As one of 14 cities sending participants to YALP this year, Chattanooga offers just one window into the program’s potential to jump-start innovation and cross-sector collaboration. In Columbus, Steve Lyons drew on the support of fellow YALPers to launch a successful bid to prevent the city’s professional soccer team from moving to Austin, Texas. In Salt Lake City, YALP participants enlisted area companies to commit to Parity.org’s pledge to interview at least one woman for senior-level positions. And in Minneapolis–St. Paul, last month the city saw the launch of a Minnesota-based YALP (see sidebar below).
Despite these outcomes, YALP’s faculty is clear: The participants and the senior champions who select and support them—and not the program—deserve credit for what has taken place in their cities. Nor do they measure success by how faithfully a city group implements its whiteboard project. (This year’s presentations included a pledge to increase participation in the 2020 census; an effort to close the skills gap for nursing professionals; and an initiative to engage and empower minority entrepreneurs.)
Instead, the hoped-for outcome is more difficult to see: It’s a shift in perspective in participants, 530 and counting, who will lead their cities through change and growth in the years to come; a way of seeing what’s possible when you reach out, connect, and collaborate across sectors. “I’m optimistic that in the future we’ll have communities that are knitted together more productively, tackling issues like inequality and economic opportunity more resolutely and creatively than they otherwise would have been—and that we’ll ultimately come to solve those issues,” says Mitch Weiss. “I suppose my hope for YALP is that it will have played some tiny role in that progress.”
In November, the University of Minnesota hosted the Minnesota Young American Leaders Program (MYALP), convening 50 rising leaders across the private, public, and nonprofit sectors from Rochester, St.

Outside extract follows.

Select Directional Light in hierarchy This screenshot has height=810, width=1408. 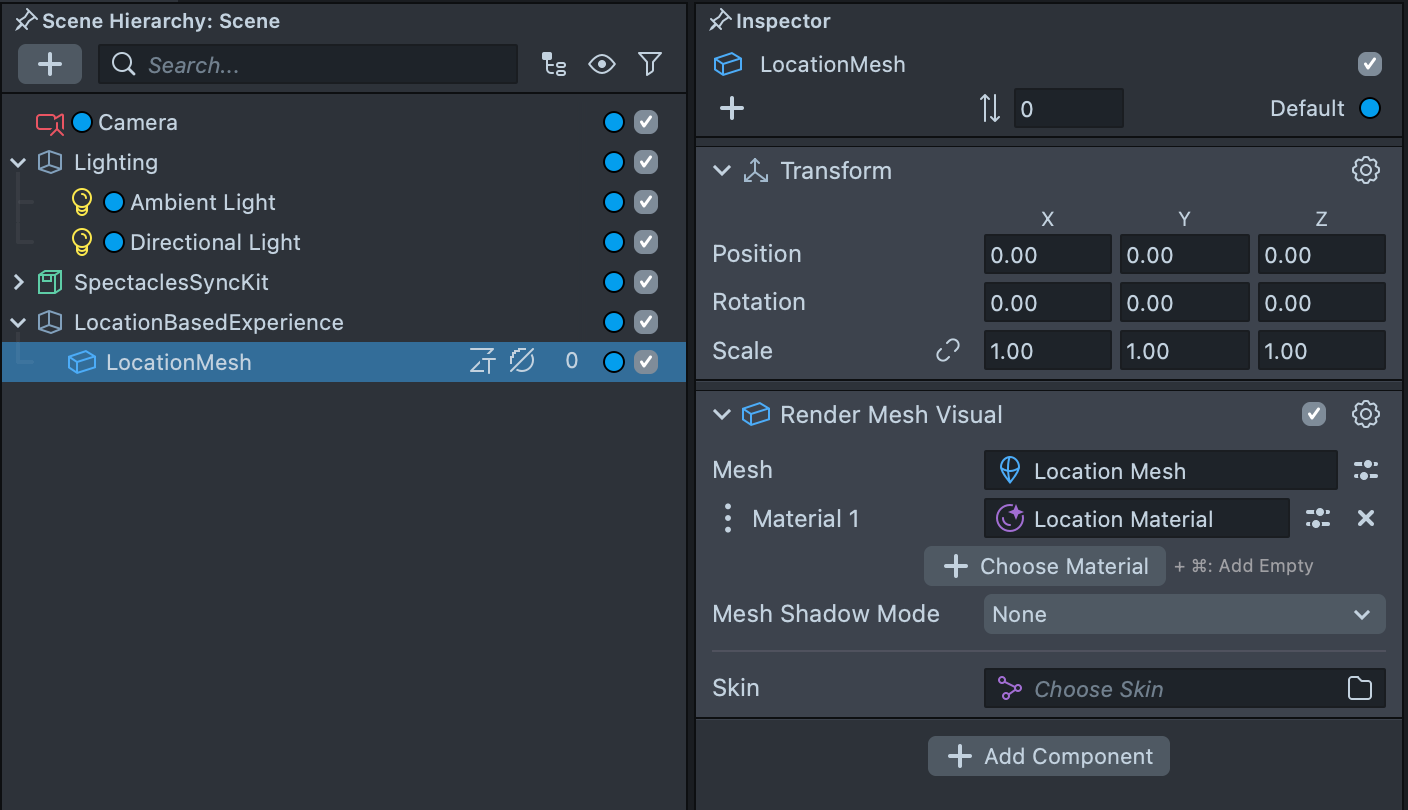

Cloud, and Fargo-Moorhead in addition to the Twin Cities. (With a commitment to run for at least three years, the program will include participants from Duluth and Mankato in 2020.)
“We hope the program will create a statewide network of civic leaders with a shared vocabulary, who will be able to problem-solve together for several decades to come,” says Julia Silvis, a 2016 YALP participant and project director of the Itasca Project, a nonprofit civic alliance. Itasca Project, YALP’s primary sponsor in the Twin Cities, created MYALP in partnership with the University of Minnesota’s Center for Integrative Leadership and HBS—with input from the 50 YALP alumni in Minneapolis and St. Paul.
Included in Minnesota’s particular challenges are educational attainment statistics for students of color, notes the center’s executive director Vanessa Laird. “It would be presumptuous to say this program will fix X or Y,” she says. “But we do hope it will provide the tools for people to strengthen their networks and do the work that engages the state’s most pressing issues.”